Care Home Nursing During Covid-19 - Clare's Story

  • Published: 11 May 2020
  • Version: V1.0 - May2020
  • 3 min read
Clare Bates

I am a Care Home Research Facilitator for ENRICH (Enabling Research in Care Homes) for 15 hours a week and for the rest of the  week, I work as a nurse in my local nursing home.  As coronavirus spread and our lifestyles became more limited, deployment from ENRICH became a looming inevitability.  I was concerned that I would be deployed to a high risk area and transfer the virus to the residents at the nursing home, but instead I was deployed to actually work in the nursing home full-time.  This was much needed, as our team of six nurses had been halved, two nurses had to shield for 12 weeks and one was self-isolating.


The first major change for the residents was closing the home to visitors.  The last visiting day was Mothering Sunday, which was a particularly bittersweet day to work with relatives saying and singing goodbye to their loved ones not knowing when or if they would see them alive again.  Some of our residents are over 100 years old and have children in their 80’s.


After a few days of not having any visitors the residents seemed to become subtly aware that something was not normal.  In my nursing home of 26 residents, all but one resident has some form of dementia, ranging from mild to severe.  Residents who usually would not remember by the afternoon that they had had a visitor in the morning, had an awareness that no-one had been to see them for days. One lady has her dog visit most days and now hasn’t seen him for weeks. We explain why, but that becomes forgotten and there is an undercurrent that something is not quite right with the world.

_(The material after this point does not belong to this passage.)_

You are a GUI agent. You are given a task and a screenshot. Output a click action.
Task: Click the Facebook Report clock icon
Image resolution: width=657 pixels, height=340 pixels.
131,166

The next major change for the residents was staff wearing facemasks.  I would have thought this would absolutely terrify the residents, being woken up by someone whose face was mostly covered, but they generally didn’t seem to mind.  Maybe because of their underlying worry, by seeing us all wearing masks makes them realise that that worry is not personal to them and we are all working together.  One resident says we look better with the face masks on and another breaks into hysterics every time she looks up and sees us.  It did distress one of our ladies initially and made her quite angry towards us, but she seems to finally accept them now (she turned 100 years of age during lockdown and her party had to be cancelled, she did get her card from the Queen though).


One lady talked about the similarities with the strange times of World War II, where as a child she carried her gas mask to school with her every day, practised putting it on and luckily never had to use it.  The first day I wore a mask she struggled to recognise me and said she was identifying us all by our voices, but she recognises my eyes above the mask now and says she doesn’t mind us wearing them and knows it’s a necessity.


Another resident tells us to take them off every time he sees us.  He says we look like zombies.  We explain about the coronavirus and that we are wearing them to protect him. 


But we only have to leave the room for 30 seconds and on returning, he has forgotten the previous conversation and asks us why we are wearing masks, the masks upset him, “take them off”, he shouts.


There are a few residents that want to keep abreast of the news, one resident was up til  6am watching television and would not go to bed,  as she was that fascinated by the reports.  Some residents are interested in how our lives have changed and what it is like to go shopping, and find it hard to believe schools have closed.


At the time of writing, we have not had any known or suspected cases of coronavirus in our care home, however no-one has been tested to know for sure.  The general atmosphere, despite these strange times, is positive and not massively different to normal.